→ **INSTRUCTIONS**:
a) Name every user who posted in the forum thread about testing HR-22 USB ports, listing each one once.
b) In the forum thread about testing HR-22 USB ports, what kind of adapter does harsh say is needed to control the HR22 remotely through its USB port?

*** DOCUMENT EXCERPT

# Possible to Test HR-22 USB Ports



## jesselfout (Mar 4, 2009)

Hi all, I'm having troubles with my HR-22 and AM-21 combination 
as described here: http://tinyurl.com/csdu7b

Is there anyway to test the functionality of the USB ports on my HR22, I'm guessing that there isn't but thought I'd ask all you smart fellas here.

Could I plug in a thumbdrive with some pictures on it and browse it, or something like that? I'm trying to eliminate the possibility 
that the HR-22 is actually causing the problems.

Jesse


----------



## Stuart Sweet (Jun 19, 2006)

not that I know of...


----------



## veryoldschool (Dec 10, 2006)

Stuart Sweet said:


> not that I know of...


 [long way around] Isn't there a USB to serial adapter that will control the receivers from a PC?


----------



## harsh (Jun 15, 2003)

Given the requisite RS-232 adapter you should be able to establish remote control of the HR22 via the USB port.

This post by carl6 has some useful links: http://www.dbstalk.com/showthread.php?p=1991026#post1991026


----------



## Stuart Sweet (Jun 19, 2006)

You're both right but other than establishing the basic USB function I'm not sure how helpful that would be in testing.


----------



## harsh (Jun 15, 2003)

Stuart Sweet said:


> You're both right but other than establishing the basic USB function I'm not sure how helpful that would be in testing.


Testing the USB port was the goal of the OP and if the AM-21 isn't working, the only other _documented_ testing option is serial control.


----------

******
*** EXTRACTED MATERIAL

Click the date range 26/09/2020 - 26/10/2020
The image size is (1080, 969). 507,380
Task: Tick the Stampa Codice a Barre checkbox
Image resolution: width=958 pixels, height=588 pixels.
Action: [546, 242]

******
*** EXTRACTED MATERIAL

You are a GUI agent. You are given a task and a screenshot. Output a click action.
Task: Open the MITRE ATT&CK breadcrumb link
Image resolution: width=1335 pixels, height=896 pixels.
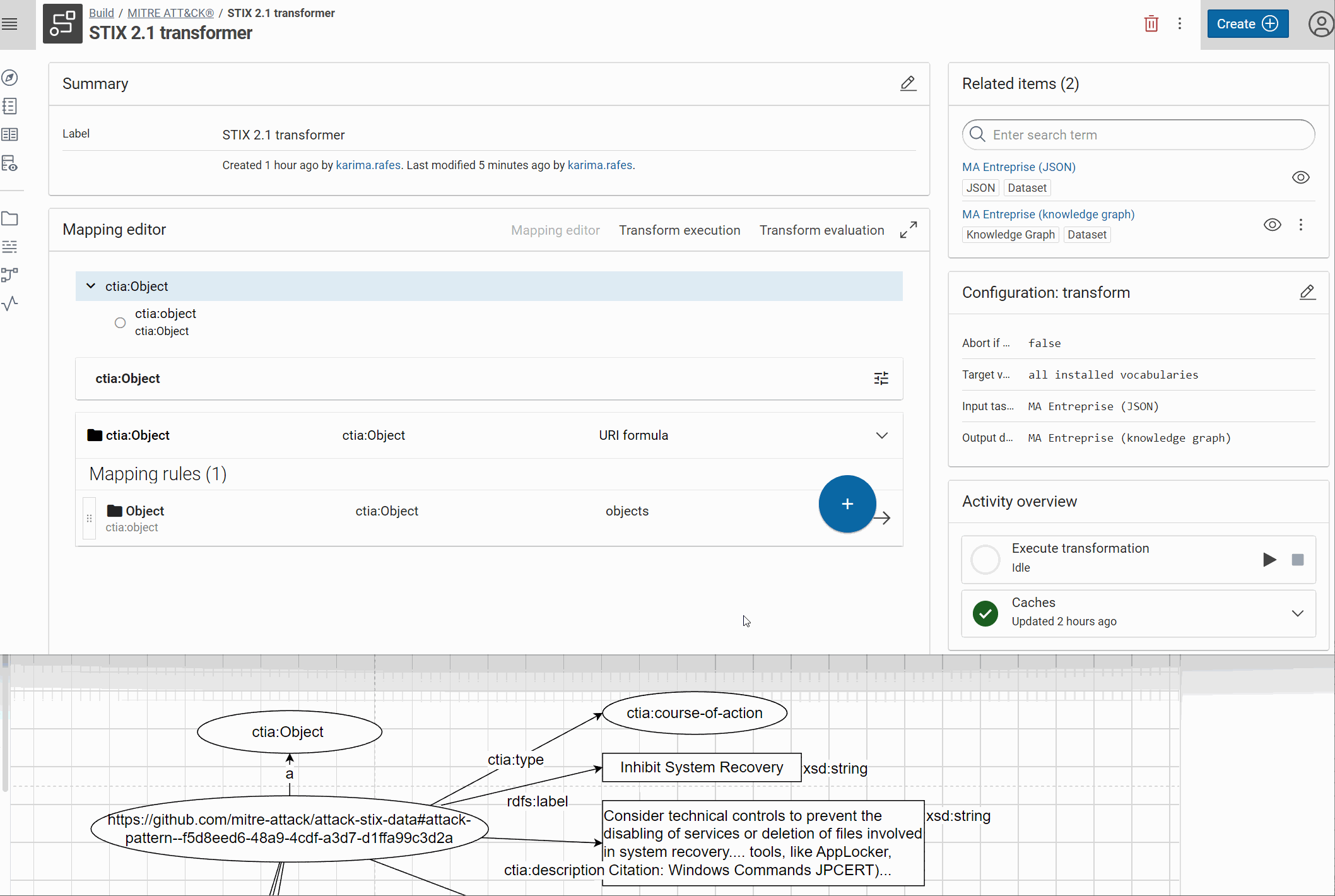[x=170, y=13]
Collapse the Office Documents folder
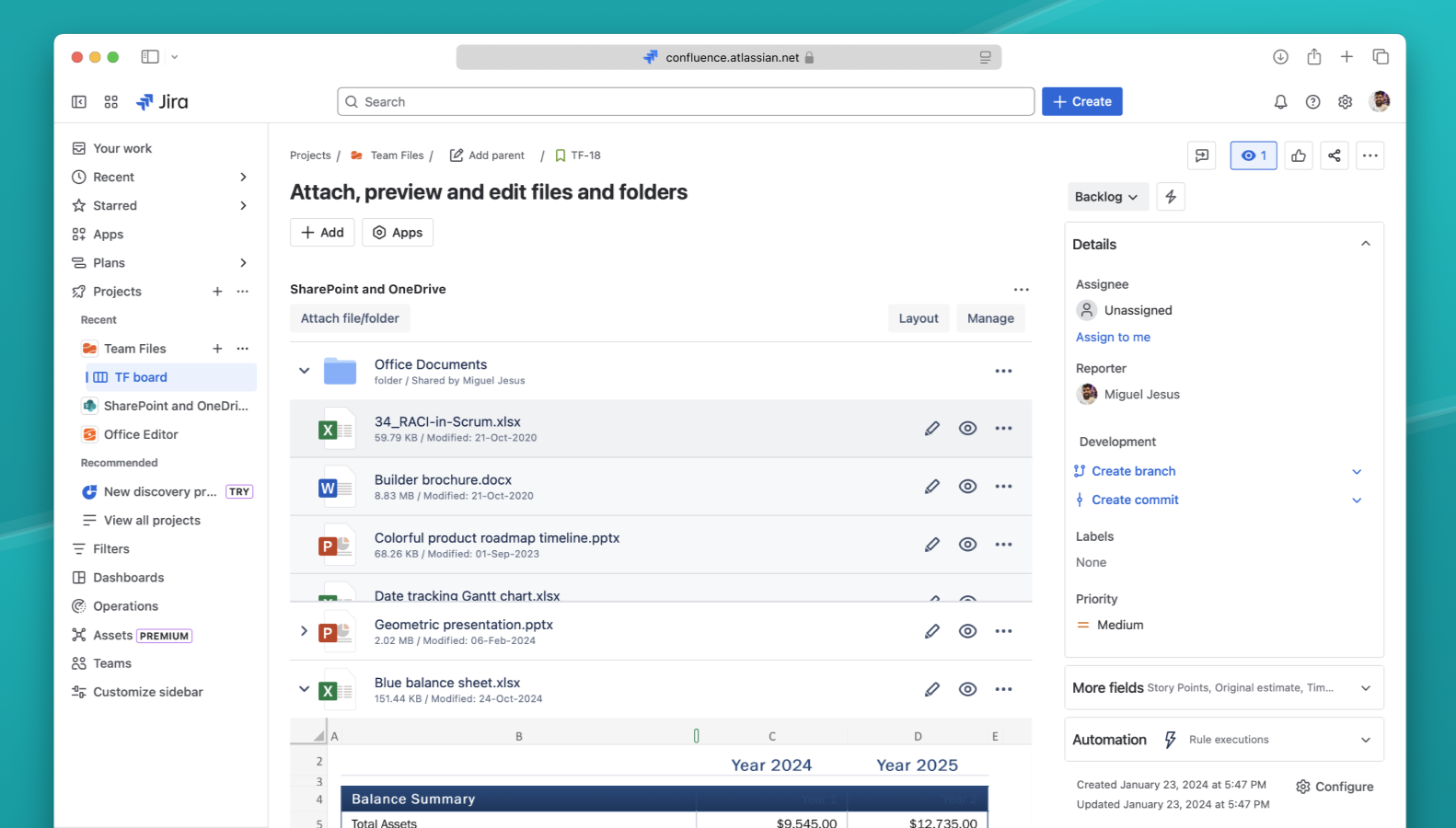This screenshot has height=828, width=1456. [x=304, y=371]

******

→ **TASK-BY-TASK SOLUTIONS**:
a) jesselfout, Stuart Sweet, veryoldschool, harsh

b) An RS-232 adapter.